FAIR: Framing AIs Role in Programming Competitions -- Understanding How LLMs Are Changing the Game in Competitive Programming
Dongyijie Primo Pan, Lan Luo, Ji Zhu, Zhiqi Gao, Xin Tong, Pan Hui
TL;DR
The paper investigates how large language models (LLMs) are reshaping competitive programming by analyzing stakeholder workflows, fairness norms, and governance. It employs 37 in-depth interviews, a global survey of 207 contestants, and Codeforces contestLogs (2022–2025) to triangulate changes in practice and integrity enforcement. A key contribution is a chess-inspired governance framework combining anomaly detection, expert review, and grassroots community oversight to preserve fairness, transparency, and credibility amid AI-enabled misuse. The findings show LLMs accelerate post-contest learning and tooling but create gray zones and incentives for misuse in high-stakes settings, necessitating layered, auditable policies and community participation. Practically, the work guides platform operators and educators toward balanced rules, disclosure norms, and multi-actor oversight to sustain the educational value of competitive programming in the AI era.
Abstract
This paper investigates how large language models (LLMs) are reshaping competitive programming.
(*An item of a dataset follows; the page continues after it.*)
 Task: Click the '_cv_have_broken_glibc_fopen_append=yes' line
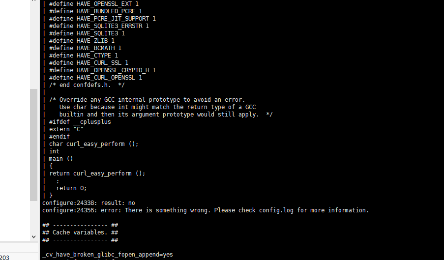click(x=108, y=254)
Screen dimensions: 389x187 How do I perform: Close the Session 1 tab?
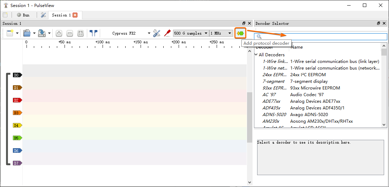(75, 15)
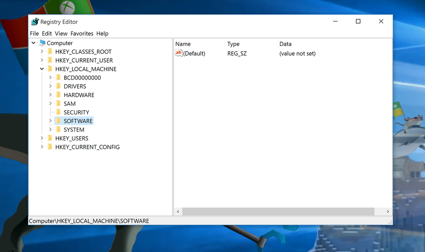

The field functions as an intellectual contest within computer science education and is marked by rapid iteration, real-time feedback, transparent solutions, and strict integrity norms. Prior work has evaluated LLMs performance on contest problems, but little is known about how human stakeholders -- contestants, problem setters, coaches, and platform stewards -- are adapting their workflows and contest norms under LLMs-induced shifts. At the same time, rising AI-assisted misuse and inconsistent governance expose urgent gaps in sustaining fairness and credibility. Drawing on 37 interviews spanning all four roles and a global survey of 207 contestants, as well as an API-based crawl of Codeforces contest logs (2022-2025) for quantitative analysis, we contribute: (i) an empirical account of evolving workflows, (ii) an analysis of contested fairness norms, and (iii) a chess-inspired governance approach with actionable measures -- real-time LLMs checks in online contests, peer co-monitoring and reporting, and cross-validation against offline performance -- to curb LLMs-assisted misuse while preserving fairness, transparency, and credibility.